Le parti si sono impegnate a raccogliere i dati dal 2017 e a comunicarseli vicendevolmente a partire dal 2018, quando in entrambi gli Stati saranno state approntate le necessarie basi legali, informa in un comunicato il Dipartimento federale delle finanze (DFF).
Ora i servizi di Eveline Widmer-Schlumpf prepareranno un progetto di consultazione in vista dell'introduzione dello scambio automatico con l'Australia. Il testo sarà poi sottoposto all'approvazione delle Camere federali.
Il documento firmato ieri è il primo di questo tipo e risponde ai criteri fissati nel mandato negoziale dal Consiglio federale lo scorso 8 ottobre, precisa il DFF. Oltre all'Unione europea e agli Stati Uniti i negoziati interessano altri Paesi con cui la Confederazione intrattiene importanti relazioni economiche.
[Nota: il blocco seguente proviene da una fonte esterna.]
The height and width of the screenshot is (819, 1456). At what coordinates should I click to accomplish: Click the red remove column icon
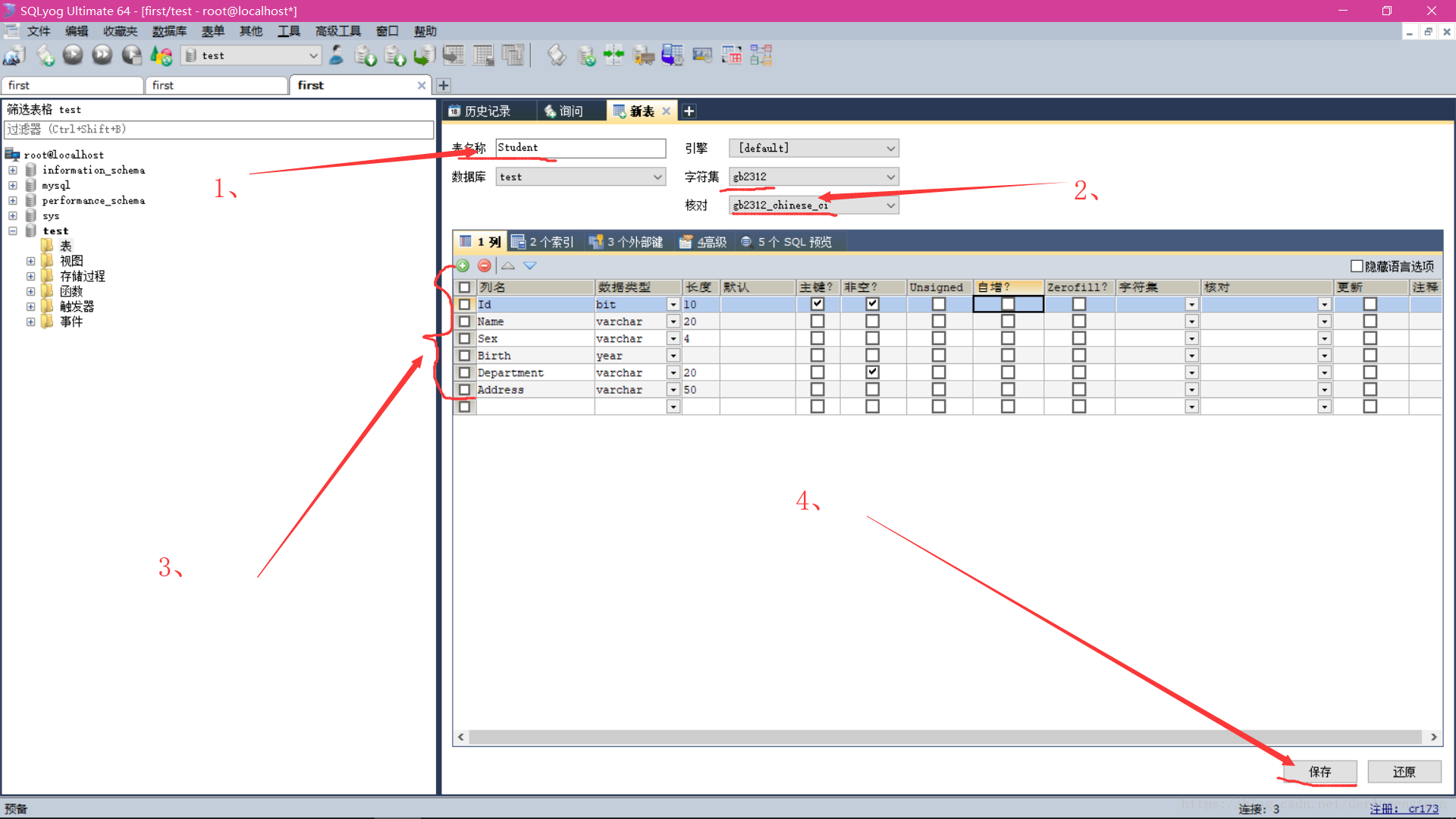(x=484, y=265)
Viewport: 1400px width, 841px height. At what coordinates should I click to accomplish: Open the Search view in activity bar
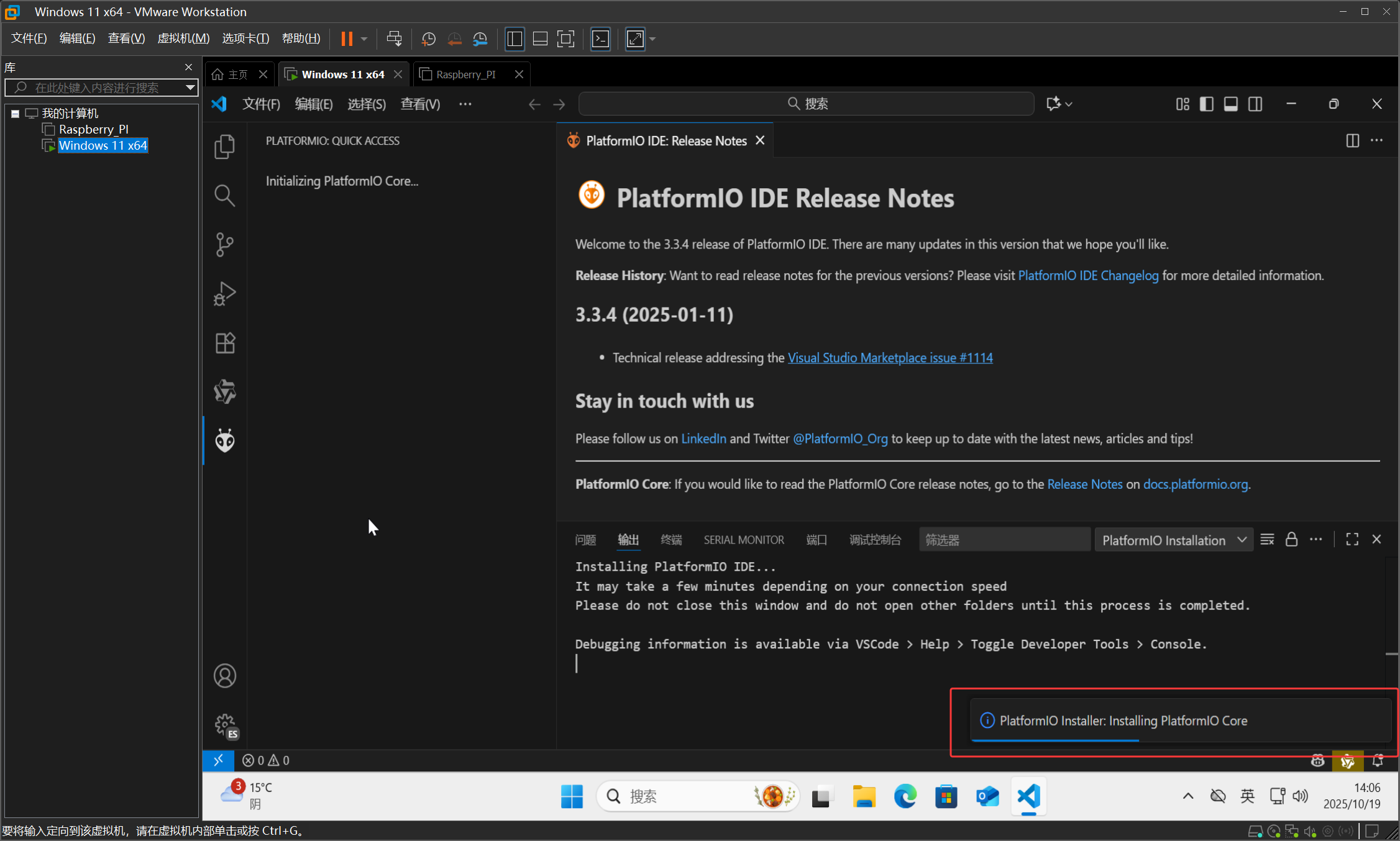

Soddisfazione per il raggiungimento dell'intesa è stata espressa dal ministero delle finanze australiano. "I patrimoni nascosti all'estero dovranno emergere. Non ci saranno più nascondigli", si legge in una nota.
Da parte svizzera, la scelta dell'Australia è stata dettata da diversi criteri: Canberra, membro del G20, era pronta a concludere un accordo e ha attuato una procedura di regolarizzazione per i suoi contribuenti. Inoltre, l'Australia si è detta disposta a negoziare un miglioramento dell'accesso al mercato per i prestatori di servizi finanziari svizzeri, ha precisato il DFF.
Lo scorso ottobre al Forum globale sulla trasparenza di Berlino circa cento Stati, tra cui la Svizzera, si sono impegnati a praticare dal 2017-2018 lo scambio automatico di informazioni sui conti all'estero dei propri cittadini. Questo accordo multilaterale denominato "Multilateral Competent Agreement Authority (MCAA)" costituisce un progresso notevole contro l'evasione fiscale e si basa sullo standard internazionale sviluppato dall'Organizzazione per la cooperazione e lo sviluppo economico (OCSE).